Created:January 23, 2025
Last Updated:October 7, 2025

This calculator analyzes data where the same subjects are measured multiple times under different conditions or time points. Whether you have long format data (one row per measurement) or wide format data (one row per subject with multiple measurement columns), this calculator handles both formats.
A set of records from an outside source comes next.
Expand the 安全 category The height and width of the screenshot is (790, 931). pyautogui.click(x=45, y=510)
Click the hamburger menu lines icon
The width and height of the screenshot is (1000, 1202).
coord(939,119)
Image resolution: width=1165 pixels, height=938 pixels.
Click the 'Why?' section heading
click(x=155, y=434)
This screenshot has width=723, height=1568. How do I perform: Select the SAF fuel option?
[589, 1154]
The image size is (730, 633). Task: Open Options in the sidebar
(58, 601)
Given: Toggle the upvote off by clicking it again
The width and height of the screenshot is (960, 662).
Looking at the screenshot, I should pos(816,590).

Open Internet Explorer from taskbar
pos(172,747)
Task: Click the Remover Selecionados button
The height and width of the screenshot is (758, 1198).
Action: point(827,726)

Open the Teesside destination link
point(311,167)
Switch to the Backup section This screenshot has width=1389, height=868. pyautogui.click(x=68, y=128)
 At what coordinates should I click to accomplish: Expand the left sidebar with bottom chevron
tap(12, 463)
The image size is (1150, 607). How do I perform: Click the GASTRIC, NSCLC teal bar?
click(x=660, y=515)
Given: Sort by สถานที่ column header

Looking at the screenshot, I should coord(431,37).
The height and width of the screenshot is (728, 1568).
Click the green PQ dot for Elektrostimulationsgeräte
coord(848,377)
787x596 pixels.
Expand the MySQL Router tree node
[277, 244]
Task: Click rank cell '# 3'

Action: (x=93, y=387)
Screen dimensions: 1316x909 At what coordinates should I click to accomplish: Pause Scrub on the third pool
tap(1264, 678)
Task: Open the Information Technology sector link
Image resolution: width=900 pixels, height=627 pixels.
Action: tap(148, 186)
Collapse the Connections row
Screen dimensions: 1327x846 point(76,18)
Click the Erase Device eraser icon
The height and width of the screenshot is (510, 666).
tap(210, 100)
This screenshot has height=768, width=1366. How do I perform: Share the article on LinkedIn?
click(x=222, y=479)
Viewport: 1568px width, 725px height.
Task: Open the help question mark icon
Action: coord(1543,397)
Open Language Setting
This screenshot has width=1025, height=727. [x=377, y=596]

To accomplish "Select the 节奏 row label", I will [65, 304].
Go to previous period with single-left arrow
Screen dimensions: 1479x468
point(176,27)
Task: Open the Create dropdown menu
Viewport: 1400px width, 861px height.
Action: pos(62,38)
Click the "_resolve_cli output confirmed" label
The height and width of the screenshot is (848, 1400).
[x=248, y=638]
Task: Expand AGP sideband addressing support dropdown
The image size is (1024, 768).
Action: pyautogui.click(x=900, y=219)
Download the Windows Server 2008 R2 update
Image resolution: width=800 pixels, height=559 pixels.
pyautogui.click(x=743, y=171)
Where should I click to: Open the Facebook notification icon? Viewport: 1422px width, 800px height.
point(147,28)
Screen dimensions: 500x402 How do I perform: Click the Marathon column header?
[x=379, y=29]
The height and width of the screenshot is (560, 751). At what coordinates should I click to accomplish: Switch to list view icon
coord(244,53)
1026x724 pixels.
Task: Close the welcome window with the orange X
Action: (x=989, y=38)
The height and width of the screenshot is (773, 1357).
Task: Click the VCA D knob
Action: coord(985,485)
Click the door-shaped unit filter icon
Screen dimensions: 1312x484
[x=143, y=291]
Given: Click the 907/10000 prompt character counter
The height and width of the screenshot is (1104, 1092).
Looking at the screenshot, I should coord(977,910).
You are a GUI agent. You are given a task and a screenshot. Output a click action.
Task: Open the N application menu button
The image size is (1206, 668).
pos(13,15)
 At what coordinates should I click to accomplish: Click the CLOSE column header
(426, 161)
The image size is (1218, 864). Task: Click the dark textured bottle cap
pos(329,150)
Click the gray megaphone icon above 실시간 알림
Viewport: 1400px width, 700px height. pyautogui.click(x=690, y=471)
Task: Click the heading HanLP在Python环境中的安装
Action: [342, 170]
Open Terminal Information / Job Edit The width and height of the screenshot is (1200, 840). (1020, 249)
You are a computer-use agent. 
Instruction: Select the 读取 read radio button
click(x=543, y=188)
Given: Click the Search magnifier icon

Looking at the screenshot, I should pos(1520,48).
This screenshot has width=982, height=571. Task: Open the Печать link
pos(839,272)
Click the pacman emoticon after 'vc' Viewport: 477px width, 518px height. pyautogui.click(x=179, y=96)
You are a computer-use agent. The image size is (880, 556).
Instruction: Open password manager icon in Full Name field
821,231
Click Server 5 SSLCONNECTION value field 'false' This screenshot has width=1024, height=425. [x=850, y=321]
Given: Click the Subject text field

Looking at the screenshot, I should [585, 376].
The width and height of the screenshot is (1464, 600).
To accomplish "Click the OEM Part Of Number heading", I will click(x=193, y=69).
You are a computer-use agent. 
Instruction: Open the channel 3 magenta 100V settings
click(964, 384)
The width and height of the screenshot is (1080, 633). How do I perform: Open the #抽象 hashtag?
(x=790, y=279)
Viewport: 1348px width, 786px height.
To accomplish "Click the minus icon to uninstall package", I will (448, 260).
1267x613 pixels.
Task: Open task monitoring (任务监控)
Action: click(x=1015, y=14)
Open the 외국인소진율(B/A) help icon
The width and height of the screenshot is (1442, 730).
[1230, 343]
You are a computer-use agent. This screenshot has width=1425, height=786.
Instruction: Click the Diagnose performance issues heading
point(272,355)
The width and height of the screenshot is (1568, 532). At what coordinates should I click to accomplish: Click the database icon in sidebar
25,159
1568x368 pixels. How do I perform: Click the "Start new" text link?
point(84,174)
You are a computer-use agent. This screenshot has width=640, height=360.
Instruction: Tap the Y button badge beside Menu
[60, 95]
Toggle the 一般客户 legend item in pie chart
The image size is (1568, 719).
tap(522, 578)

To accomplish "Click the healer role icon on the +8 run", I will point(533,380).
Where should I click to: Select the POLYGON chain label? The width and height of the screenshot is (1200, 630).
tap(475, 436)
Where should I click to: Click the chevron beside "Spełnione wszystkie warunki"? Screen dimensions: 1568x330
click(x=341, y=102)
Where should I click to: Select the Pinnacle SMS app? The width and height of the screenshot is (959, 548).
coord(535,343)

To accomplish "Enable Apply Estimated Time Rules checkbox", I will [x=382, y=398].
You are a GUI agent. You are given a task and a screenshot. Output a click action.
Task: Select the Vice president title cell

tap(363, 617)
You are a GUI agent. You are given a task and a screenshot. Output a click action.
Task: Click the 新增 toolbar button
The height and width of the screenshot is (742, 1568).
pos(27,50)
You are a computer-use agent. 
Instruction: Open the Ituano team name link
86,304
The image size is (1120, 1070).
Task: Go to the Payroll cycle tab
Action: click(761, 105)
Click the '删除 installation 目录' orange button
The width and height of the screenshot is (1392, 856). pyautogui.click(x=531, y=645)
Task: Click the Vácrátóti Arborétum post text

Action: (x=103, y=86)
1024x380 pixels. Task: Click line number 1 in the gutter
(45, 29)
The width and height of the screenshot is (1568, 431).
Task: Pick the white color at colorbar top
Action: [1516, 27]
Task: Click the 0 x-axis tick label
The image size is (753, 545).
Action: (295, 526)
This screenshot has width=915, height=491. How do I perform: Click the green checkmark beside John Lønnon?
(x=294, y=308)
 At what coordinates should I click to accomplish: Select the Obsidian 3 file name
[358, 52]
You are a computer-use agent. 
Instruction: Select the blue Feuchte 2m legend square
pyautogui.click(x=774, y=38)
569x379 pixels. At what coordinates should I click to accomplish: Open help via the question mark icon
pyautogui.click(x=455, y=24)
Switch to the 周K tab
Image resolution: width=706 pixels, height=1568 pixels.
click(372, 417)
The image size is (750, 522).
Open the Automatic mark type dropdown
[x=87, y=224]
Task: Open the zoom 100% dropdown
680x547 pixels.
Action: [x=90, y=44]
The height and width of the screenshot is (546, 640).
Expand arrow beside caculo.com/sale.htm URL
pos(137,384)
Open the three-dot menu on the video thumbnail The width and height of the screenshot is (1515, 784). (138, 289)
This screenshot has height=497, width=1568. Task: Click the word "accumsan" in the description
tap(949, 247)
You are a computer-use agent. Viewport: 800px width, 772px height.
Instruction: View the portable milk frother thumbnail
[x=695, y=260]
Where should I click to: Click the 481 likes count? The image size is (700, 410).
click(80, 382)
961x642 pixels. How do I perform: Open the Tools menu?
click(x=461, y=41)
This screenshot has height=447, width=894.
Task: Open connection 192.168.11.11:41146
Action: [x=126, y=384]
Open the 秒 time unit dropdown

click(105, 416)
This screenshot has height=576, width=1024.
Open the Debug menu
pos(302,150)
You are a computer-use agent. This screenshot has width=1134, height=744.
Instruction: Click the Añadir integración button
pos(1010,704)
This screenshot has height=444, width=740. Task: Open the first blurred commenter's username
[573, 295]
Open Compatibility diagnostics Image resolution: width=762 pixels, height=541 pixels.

Unlike regular ANOVA that compares different groups, Repeated Measures ANOVA controls for individual differences between subjects, making it more powerful for detecting treatment effects when using the same participants across conditions.

What You'll Get:

  • Complete ANOVA Table: F-statistics, p-values, and sum of squares breakdown
  • Complete Cases Analysis: Automatic handling of missing data with transparency
  • Comprehensive Assumption Testing: Normality, sphericity, and outlier detection
  • Effect Size Measures: Partial and generalized eta-squared for practical significance
  • Data Processing Insights: Clear reporting of excluded subjects and data cleaning
  • APA-Style Report: Publication-ready results formatted for academic writing

Important Note: This test requires each subject to have measurements for all conditions. Subjects with missing data will be excluded from the analysis.

Ready to analyze your repeated measures data? Load long format sample or load wide format sample to see how it works, or upload your own data to discover if there are significant changes across your conditions.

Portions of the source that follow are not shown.